Some other governments are going a step further and issuing their own cryptocurrencies. Central banks around the world are looking closely at this, and just as a few examples, we already have the J-coin in Japan, E-krona in Sweden, the Pedro in Venezuela, and Estcoin in Estonia. Other governments, such as the UK, Uruguay, and Kazakhstan, have also said they are moving forward with this option. The Federal Reserve Bank of New York is not discounting the idea but has said it is something for the future and is probably several years away.
One of the principles behind the existing non-government issues is that blockchain has meant that no one owns them. They are not regulated by a board of directors or anything like that. With cryptocurrencies issued by governments, this would not be quite the same. The government would own them, which would take away some of the safeguards the current cryptocurrencies provide.
Some people have even suggested that these government-based ones should not be called cryptocurrencies as that will be misleading. The governments will be in control and able to change the rules as and when they want. For this reason, it has been suggested that a new name needs to be found to collectively describe what will basically be currencies run on computers.
Governments cannot actually do anything to stop the use of existing cryptocurrencies, such as Bitcoin. They are already here, and what remains to be seen is if the government-issued ones affect the current ones in any way.
Do Cryptocurrencies Mean The End For Banks?
At the moment, Bitcoin is valued in dollars, but will there come a time when dollars are valued in Bitcoin? If it ever happens, it is a long way in the future, as the present financial system for currencies across the world works quite well.

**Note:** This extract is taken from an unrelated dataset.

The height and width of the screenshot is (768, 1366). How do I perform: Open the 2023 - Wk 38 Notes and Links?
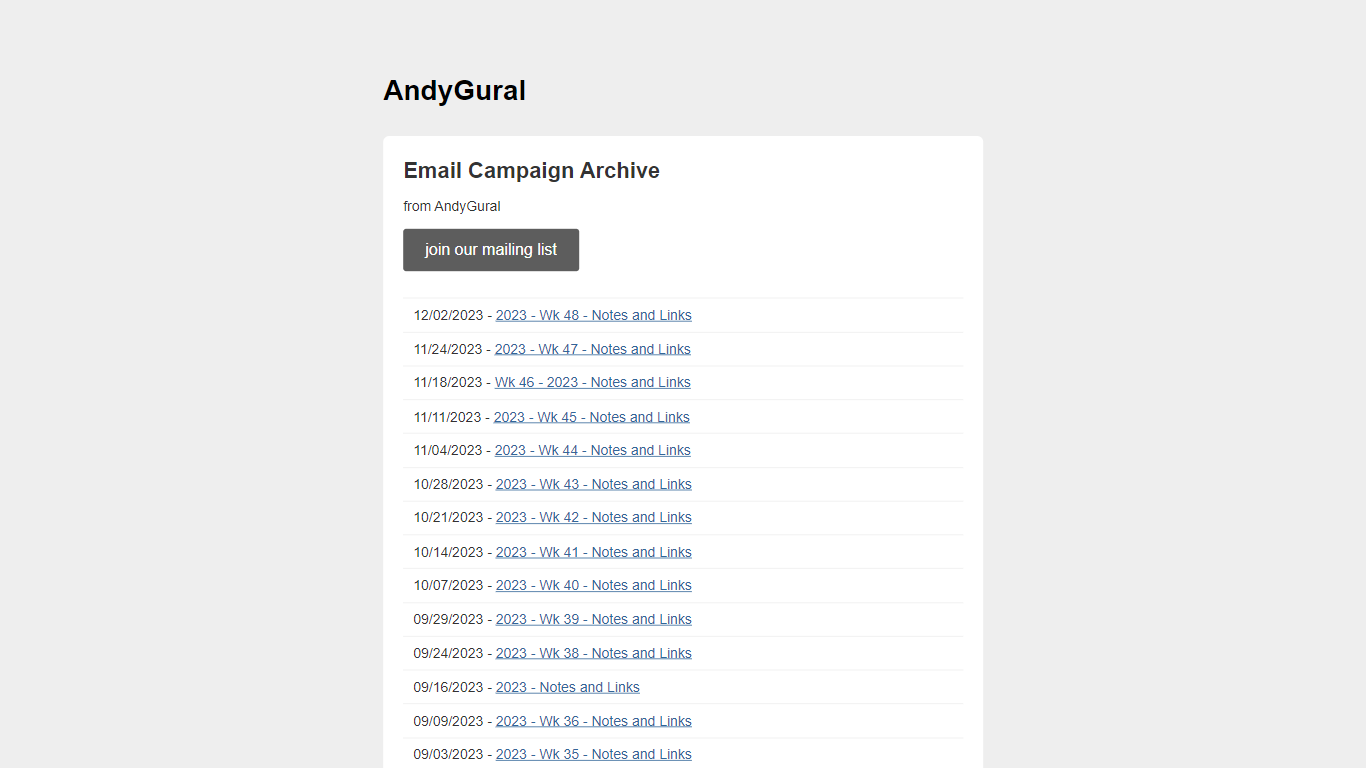pos(593,653)
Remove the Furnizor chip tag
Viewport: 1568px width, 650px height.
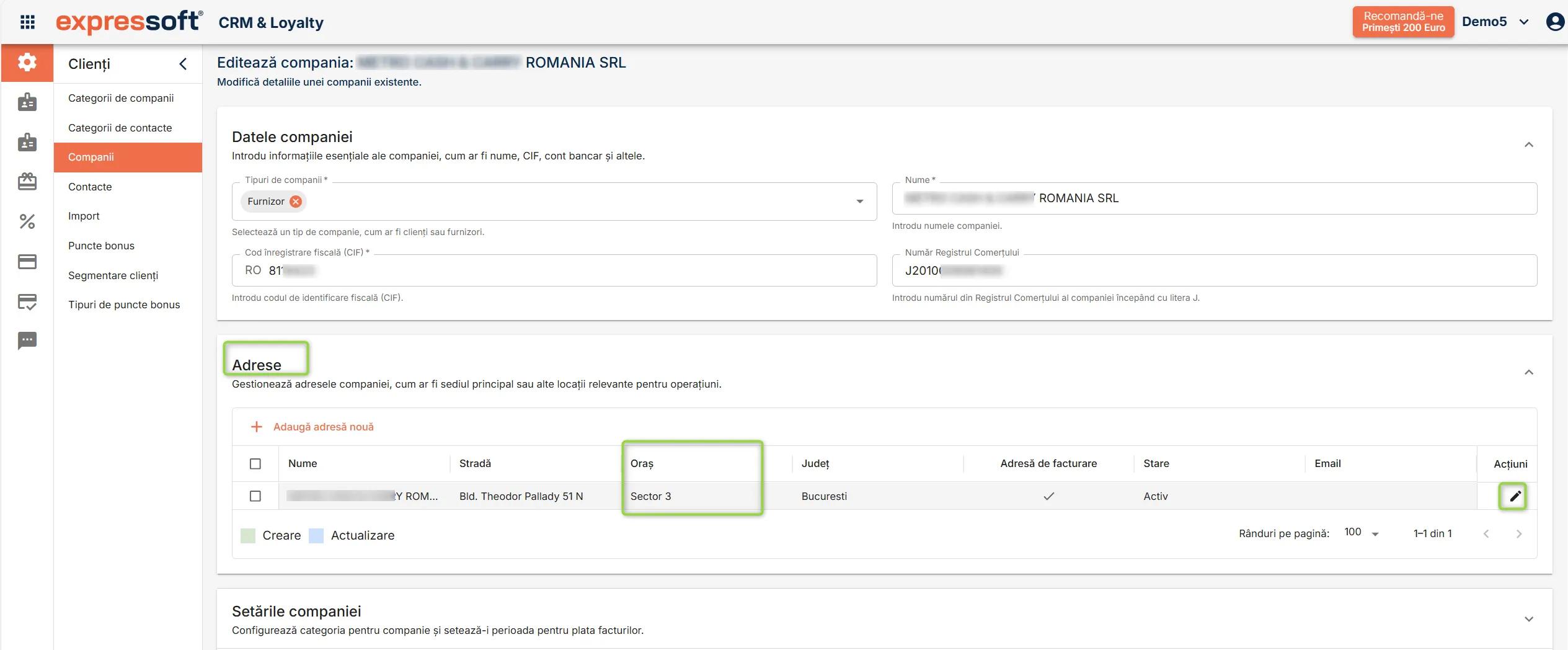pos(296,202)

Cash is being used less and less, and our income and expenses are all dealt with through our bank accounts. We either pay by card or by online banking, and these methods are both as secure as the banks can make them. Cryptocurrencies are even more secure, though, and that is one of the reasons people are being drawn to them. There are now cash machines specially designed for cryptocurrency wallets, and users like the fact that they can make transactions anonymously.
It is very unlikely that cryptocurrencies will cause the demise of banks, but these huge financial institutions may have to change the way they work to be able to compete. They will have to cut the amount they charge people and make the payments much quicker. Although a payment within the same country can be made and received instantly, a payment to another country can still take a couple of days. This is not the case with cryptocurrencies, and the banks need to find a way to speed things up or face losing customers.
Cryptocurrencies are here to stay; there is no doubt about that. What is in doubt is the way the financial world will utilize their advantages, and which parts they will tie in with existing systems to ensure that their customers have the best financial service they can provide.